Commit every Nth INSERT in migration

Ruby. I extracted the import of a single table into a script and trimmed
the CSV down to some 5000 rows ... it still takes some 157s. While a raw
DBI+DBD::msyql import in Perl takes some 72s with autocommit and 1-2s
while commiting only once every 100 rows.

You may find that (Perl|Python|Lua|...) are quicker than ruby for some tasks.
If performance is your biggest constraint then it may be worth choosing
the fastest tool for each bit, till the others catch up... But, is there
anything else to be done?
        [...]

I tried to do the commit trick, but seems Ruby doesn't like the least
bit more than I like Ruby and it doesn't work. What am I doing wrong?

require 'rubygems'
require 'active_record'
require 'yaml'
require 'logger'
require 'fastercsv'

dbconfig = YAML::load(File.open('M:\ecom\config\database.yml'))

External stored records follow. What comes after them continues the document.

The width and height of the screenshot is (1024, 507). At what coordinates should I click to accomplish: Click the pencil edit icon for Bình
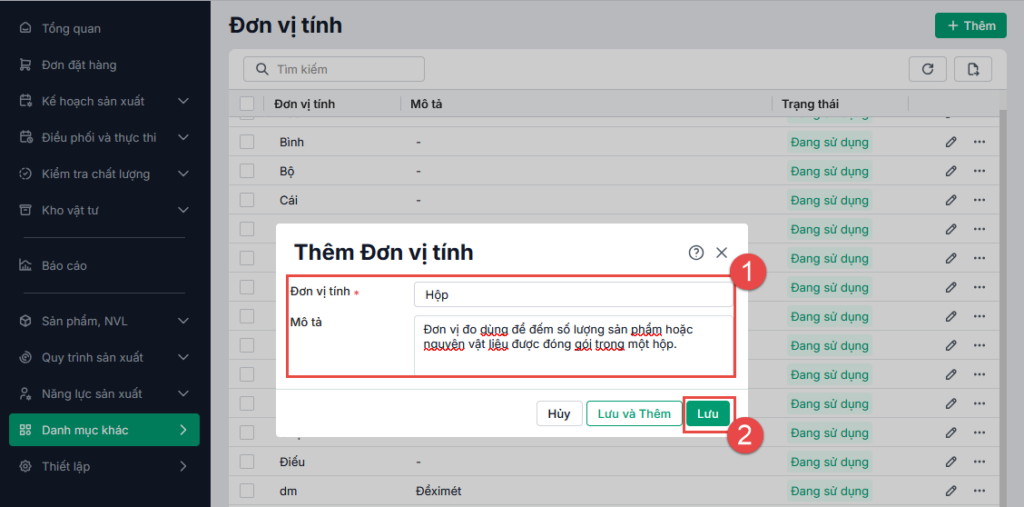pyautogui.click(x=951, y=143)
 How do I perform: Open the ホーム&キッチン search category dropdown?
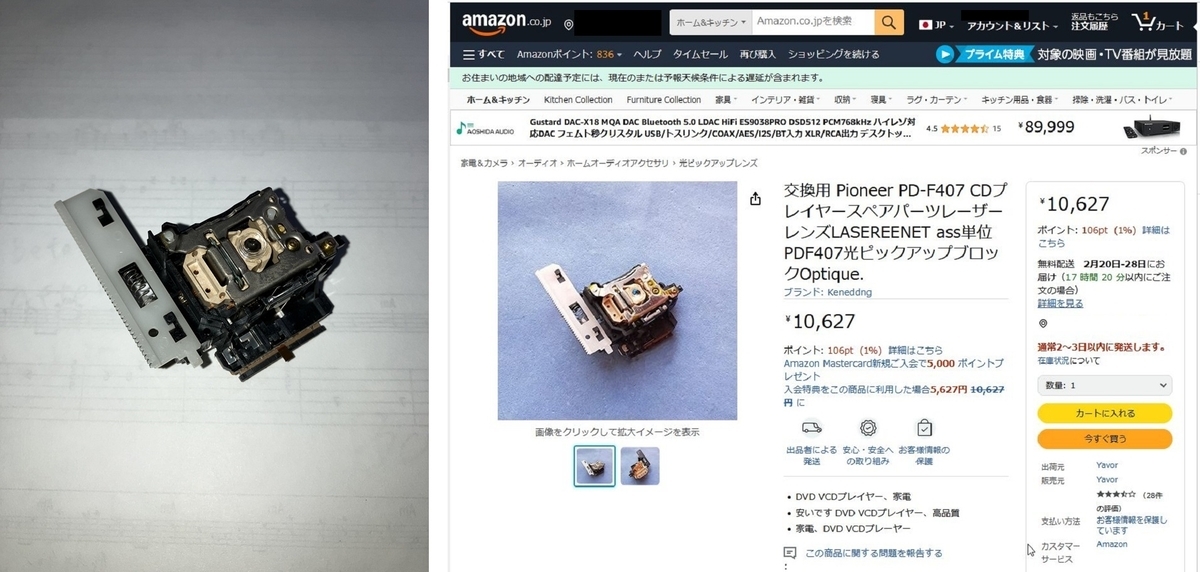point(709,22)

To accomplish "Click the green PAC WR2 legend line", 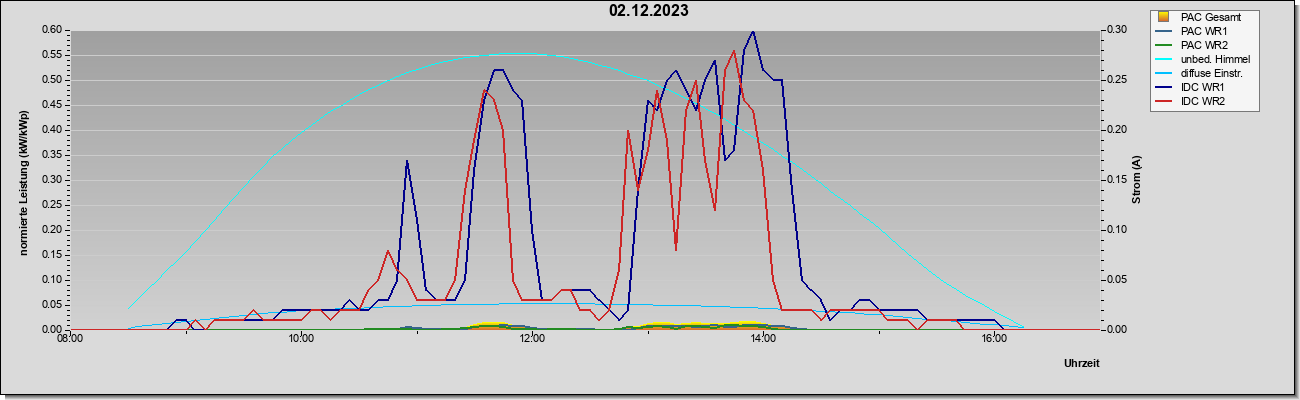I will pyautogui.click(x=1162, y=45).
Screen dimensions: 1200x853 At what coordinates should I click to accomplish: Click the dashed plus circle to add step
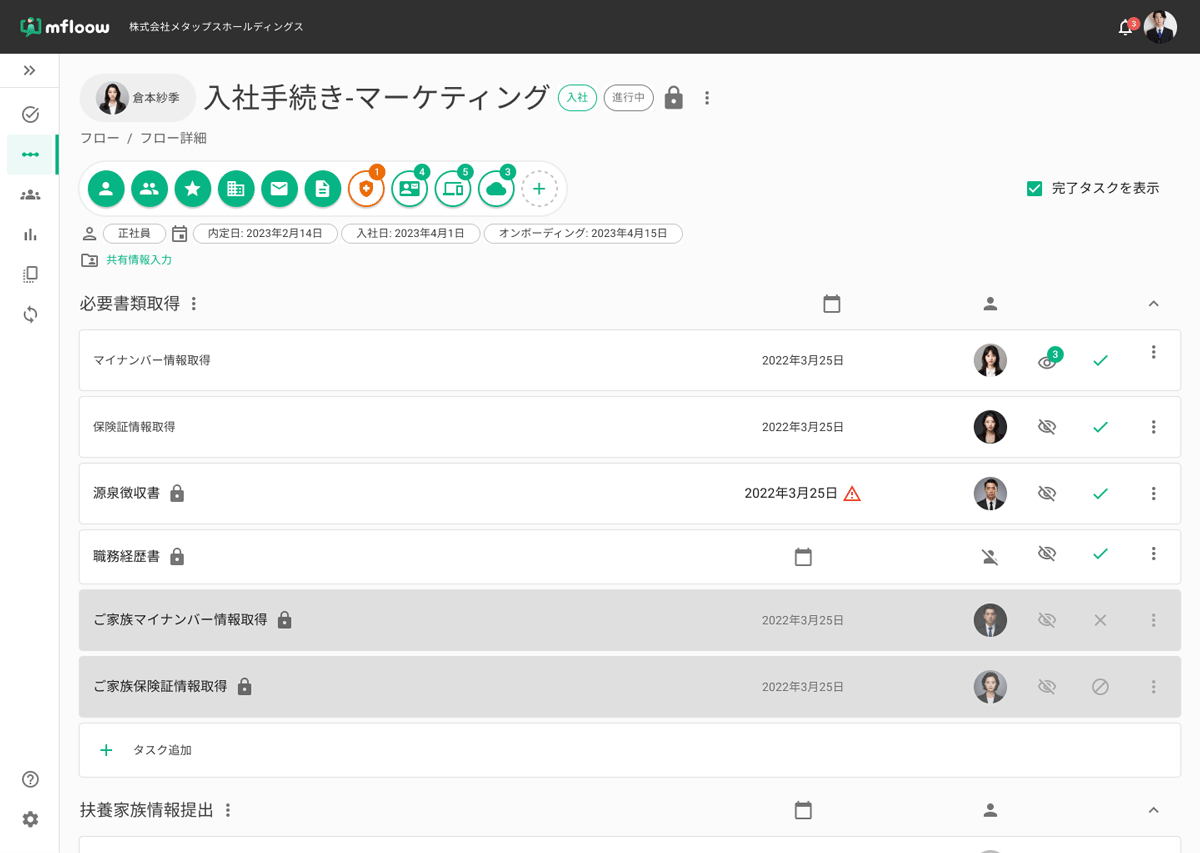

[OT, but may be worth having a bit more error checking in there]

ActiveRecord::Base.establish_connection(dbconfig['development'])
#ActiveRecord::Base.logger = Logger.new('zkSqlBatch2.log', File::WRONLY
> File::APPEND | File::CREAT)
#ActiveRecord::Base.logger.level = Logger::DEBUG

#ActiveRecord::Base.colorize_logging = false

class ZipCode < ActiveRecord::Base
end

ZipCode.delete_all

All that looks fairly normal to me...

started = Time.new()

i = 0
ZipCode.connection.begin_db_transaction()

To squeeze this further, put the result of zipconde.connection in
a variable.

FasterCSV.foreach("M:/ecom/db/csv_lookup_data/postal_codes_some.csv",
:col_sep => "|") do |row|

FasterCSV is certainly faster than CSV, but it may be quicker to just
split lines on /\|/, if they are sufficiently simple.

M: -- speed of access to that drive isn't a problem? If you've tried
Perl etc then probably not. (Rhetorical question, BYTK)

  ZipCode.create(
    :postal_code => row[1] , :country_id => 159, :city => row[3],
:latitude => row[4],
    :longitude=> row[5],:state_id => row[6]
  )
  i+=1
  if (i > 100) then
    i = 0
    ZipCode.connection.commit_db_transaction
    ZipCode.connection.begin_db_transaction
  end
end
ZipCode.connection.commit_db_transaction

puts "Taken #{Time.new - started} s"

As this is ruby code, I suggest you run it with -rprofile to find
out which bits are actually slow. The profiler will slow things down
of course, but you'll at least see where the bottlenecks are so you
can work on those.

        Hugh

Hey,

Sorry if this has already been mentioned.

If you manually create a couple of zipcodes like this

ZipCode.transaction do
  ZipCode.create(:foo => 'data', :bar => 'data')
  ZipCode.create(:foo => 'data', :bar => 'data')
end

The logs will show you that only one transaction was issued.

This is (in rails) by far the most common strategy used for taking
control of your transactions: passing a block to transaction().

To take advantage of it you're going to have to partition your input
csv rows into groups of 100 - something like this:

all_your_csv_input_rows.each_slice(100) do |batch|
  ZipCode.transaction do
    batch.each do |row|
      ZipCode.create(:foo => row[1], :bar => row[2])
    end
  end
end

HTH,
Trevor